Roxas, chairman of the Senate committee on trade and commerce that is leading the investigation, said this practice was called “kiting” or the act of misrepresenting the value of a financial instrument for the purpose of extending credit obligations or increasing financial leverage.
Kiting is also defined as a fraudulent act involving the alteration or issuance of a check or draft with insufficient funds. This is normally done to keep the funds flowing, Roxas said.
Roxas, Senate President Juan Ponce Enrile, Richard Gordon and Francis Escudero took turns asking SEC and BSP officials why they could not figure out early if certain pre-need firms and banks were already having financial difficulties, such as the case of the Legacy Group owned by Mayor Celso de los Angeles of Sto. Domingo, Albay.
The Legacy Group owns banks, a pre-need and other companies, which offered a “double-your-money scheme” to investors and creditors. Senators said this was clearly pyramiding and SEC and BSP officials considered it pyramiding and fraudulent for being a quasi-banking operation not approved either by SEC or the BSP.

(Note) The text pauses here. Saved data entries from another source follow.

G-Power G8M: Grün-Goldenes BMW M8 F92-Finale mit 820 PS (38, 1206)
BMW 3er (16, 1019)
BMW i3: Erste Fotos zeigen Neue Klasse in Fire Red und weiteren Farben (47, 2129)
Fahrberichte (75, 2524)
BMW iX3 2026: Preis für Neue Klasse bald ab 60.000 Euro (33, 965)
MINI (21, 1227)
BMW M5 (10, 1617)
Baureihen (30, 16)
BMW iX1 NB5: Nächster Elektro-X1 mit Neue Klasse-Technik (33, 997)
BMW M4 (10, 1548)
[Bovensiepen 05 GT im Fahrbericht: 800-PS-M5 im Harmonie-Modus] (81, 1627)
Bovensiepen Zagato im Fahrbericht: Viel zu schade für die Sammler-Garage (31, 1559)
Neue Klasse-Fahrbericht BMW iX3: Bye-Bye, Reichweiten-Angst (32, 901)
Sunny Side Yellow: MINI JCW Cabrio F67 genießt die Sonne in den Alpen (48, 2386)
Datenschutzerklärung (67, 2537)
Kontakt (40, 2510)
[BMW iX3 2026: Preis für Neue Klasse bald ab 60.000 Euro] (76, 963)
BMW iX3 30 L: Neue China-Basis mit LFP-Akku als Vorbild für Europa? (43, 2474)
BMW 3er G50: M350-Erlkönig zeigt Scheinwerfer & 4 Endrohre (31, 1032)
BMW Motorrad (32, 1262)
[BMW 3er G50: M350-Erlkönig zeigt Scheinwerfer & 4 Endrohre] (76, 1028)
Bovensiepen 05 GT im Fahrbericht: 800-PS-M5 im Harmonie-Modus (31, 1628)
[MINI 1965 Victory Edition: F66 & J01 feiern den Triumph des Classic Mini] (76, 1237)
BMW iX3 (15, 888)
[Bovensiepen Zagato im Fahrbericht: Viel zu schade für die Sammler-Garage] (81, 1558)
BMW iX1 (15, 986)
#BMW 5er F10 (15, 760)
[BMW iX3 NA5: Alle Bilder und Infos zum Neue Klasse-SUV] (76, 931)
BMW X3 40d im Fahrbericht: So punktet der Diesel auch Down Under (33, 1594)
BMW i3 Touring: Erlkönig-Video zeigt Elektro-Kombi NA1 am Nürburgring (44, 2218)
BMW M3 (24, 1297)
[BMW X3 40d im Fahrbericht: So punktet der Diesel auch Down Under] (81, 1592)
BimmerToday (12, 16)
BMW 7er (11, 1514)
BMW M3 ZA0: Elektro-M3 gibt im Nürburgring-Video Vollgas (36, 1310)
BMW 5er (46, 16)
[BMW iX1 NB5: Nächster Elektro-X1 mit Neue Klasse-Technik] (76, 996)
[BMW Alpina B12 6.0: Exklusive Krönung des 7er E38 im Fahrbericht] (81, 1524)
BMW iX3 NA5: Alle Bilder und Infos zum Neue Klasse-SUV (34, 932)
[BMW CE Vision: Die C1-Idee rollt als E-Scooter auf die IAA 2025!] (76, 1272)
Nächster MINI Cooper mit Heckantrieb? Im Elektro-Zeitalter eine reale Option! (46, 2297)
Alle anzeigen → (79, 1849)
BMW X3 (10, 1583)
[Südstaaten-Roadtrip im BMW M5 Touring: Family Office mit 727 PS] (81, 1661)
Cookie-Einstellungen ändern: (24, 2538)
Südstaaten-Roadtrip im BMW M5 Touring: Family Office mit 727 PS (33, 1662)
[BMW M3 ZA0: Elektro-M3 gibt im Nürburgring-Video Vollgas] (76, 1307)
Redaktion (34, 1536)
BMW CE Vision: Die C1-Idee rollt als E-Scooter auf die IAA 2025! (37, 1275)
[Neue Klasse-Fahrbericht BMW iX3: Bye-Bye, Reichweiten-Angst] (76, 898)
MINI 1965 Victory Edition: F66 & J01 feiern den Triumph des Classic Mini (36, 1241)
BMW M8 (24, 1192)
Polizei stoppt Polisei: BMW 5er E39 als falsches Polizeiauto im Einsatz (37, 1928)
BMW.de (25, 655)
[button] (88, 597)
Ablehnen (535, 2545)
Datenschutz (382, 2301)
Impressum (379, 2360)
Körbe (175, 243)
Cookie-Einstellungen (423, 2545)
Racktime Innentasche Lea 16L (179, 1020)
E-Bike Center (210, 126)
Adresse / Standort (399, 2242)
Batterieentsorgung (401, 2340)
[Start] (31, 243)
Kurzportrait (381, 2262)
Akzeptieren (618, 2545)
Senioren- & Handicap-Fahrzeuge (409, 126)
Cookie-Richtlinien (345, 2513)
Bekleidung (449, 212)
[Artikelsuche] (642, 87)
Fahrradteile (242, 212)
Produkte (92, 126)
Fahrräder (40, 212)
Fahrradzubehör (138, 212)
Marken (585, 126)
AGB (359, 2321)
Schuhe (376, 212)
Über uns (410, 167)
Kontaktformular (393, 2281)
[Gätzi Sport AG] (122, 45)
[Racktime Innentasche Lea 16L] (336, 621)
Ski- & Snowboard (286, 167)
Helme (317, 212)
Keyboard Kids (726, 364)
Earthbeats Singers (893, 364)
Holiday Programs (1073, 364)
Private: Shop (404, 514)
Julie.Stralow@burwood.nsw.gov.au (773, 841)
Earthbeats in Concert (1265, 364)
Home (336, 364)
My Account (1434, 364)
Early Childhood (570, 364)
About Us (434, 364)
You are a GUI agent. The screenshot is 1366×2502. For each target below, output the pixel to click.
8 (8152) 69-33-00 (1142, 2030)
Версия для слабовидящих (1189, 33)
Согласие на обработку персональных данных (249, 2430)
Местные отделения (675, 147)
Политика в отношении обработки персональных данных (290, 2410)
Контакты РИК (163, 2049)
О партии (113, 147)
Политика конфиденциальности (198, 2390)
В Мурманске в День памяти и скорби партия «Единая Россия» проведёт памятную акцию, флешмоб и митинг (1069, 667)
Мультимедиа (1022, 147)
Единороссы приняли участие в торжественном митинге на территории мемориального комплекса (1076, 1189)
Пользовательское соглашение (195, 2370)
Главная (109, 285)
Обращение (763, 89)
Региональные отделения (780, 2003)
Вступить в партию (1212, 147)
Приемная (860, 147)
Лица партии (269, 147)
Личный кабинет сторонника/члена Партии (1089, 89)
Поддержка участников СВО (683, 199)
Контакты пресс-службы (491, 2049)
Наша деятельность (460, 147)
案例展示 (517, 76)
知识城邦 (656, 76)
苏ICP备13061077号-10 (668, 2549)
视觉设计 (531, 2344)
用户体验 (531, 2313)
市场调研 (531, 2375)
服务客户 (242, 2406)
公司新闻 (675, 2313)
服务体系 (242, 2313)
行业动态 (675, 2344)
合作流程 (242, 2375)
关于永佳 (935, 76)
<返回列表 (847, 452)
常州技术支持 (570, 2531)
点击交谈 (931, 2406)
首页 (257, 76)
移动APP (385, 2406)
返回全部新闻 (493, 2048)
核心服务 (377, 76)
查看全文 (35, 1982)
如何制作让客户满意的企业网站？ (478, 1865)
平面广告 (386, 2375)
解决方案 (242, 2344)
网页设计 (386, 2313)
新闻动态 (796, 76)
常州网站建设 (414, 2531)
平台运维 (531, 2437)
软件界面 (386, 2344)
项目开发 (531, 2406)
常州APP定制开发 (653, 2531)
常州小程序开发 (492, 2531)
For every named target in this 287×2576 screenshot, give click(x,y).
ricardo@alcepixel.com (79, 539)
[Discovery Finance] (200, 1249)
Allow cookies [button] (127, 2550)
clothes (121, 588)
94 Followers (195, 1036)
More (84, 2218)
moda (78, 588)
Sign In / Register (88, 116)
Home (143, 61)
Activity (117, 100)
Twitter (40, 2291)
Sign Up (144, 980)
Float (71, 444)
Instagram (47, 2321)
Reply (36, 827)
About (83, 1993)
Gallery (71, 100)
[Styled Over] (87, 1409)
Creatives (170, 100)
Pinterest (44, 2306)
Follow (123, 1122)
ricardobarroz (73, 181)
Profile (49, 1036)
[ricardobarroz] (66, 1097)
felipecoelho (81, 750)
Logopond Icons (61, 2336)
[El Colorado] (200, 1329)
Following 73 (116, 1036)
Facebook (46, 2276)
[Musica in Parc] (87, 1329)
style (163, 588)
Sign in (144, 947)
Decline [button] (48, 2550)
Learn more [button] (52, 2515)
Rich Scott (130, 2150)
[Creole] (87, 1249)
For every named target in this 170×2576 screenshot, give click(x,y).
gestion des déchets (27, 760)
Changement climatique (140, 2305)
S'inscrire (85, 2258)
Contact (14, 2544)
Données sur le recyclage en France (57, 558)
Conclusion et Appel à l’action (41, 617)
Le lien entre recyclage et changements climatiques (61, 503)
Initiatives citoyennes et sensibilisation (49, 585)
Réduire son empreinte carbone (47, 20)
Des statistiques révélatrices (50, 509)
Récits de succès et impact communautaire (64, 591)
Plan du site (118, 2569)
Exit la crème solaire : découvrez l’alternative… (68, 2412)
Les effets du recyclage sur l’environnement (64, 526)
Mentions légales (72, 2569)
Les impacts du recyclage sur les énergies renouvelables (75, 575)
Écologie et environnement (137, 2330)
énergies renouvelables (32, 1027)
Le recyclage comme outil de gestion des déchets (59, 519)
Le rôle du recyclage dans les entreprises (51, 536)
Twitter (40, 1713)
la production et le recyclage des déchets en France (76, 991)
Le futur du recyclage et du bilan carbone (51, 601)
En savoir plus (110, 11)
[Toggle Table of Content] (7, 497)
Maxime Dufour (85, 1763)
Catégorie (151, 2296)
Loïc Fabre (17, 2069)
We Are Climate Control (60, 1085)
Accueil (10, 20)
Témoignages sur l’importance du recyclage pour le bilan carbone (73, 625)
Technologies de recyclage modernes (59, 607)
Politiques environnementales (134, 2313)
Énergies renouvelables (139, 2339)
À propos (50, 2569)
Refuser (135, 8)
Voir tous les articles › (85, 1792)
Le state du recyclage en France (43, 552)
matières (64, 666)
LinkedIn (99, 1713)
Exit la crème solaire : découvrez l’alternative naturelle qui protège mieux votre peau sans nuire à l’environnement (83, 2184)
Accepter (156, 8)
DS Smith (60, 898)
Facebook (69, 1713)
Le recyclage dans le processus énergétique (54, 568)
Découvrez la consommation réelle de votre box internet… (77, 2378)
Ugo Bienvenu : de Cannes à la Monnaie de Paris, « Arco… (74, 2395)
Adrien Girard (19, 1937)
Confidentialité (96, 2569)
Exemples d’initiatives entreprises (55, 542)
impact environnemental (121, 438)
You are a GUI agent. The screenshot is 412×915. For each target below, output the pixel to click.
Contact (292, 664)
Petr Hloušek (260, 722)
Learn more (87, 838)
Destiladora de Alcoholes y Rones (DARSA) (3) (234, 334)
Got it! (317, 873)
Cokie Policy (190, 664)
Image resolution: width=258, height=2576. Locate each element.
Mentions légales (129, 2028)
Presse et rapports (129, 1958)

Senators noted that once companies and banks were in trouble, the SEC and the BSP as regulators must be able to take the necessary steps, such as adjusting their trust funds or making sure that their assets were intact and could be used to pay off their plan holders or depositors.
“That is exactly the kind of system, the kind of thinking that brought about the debacle in America which now covers the whole world. The regulator, the SEC there, just like the SEC here, knew the problem but did not act because they were hoping that these guys, doing what they were doing, would repair the situation and didn’t care when it collapsed,” Enrile said.
“The SEC was installed by law, by government to regulate. It failed to regulate. What is the plan of the SEC to correct this failure of regulation? What legislation do you expect us to enact tomorrow, today if possible, to prevent the next victims that will come by? Tell us. At least we will know how to craft the legislation or submit to us the proposed legislations,” Enrile said.
“You are the guardians. The BSP is the guardian in the banking system. The SEC is the guardian for the security issuers. If you cannot do your regulation, how will you protect the public? Not Congress. We’ve invested you with powers. If those were not enough, why don’t you come to us and tell us? This is sickening information that we hear. I’m telling you I’m a little bit shocked with what’s happening. I’ve been in government for 44 years and this has never happened in my time in the Cabinet,” Enrile said.
While officials said they did suggest some reforms to the current laws, senators said the problem was more of inefficient implementation rather than the lack of measures to protect the public.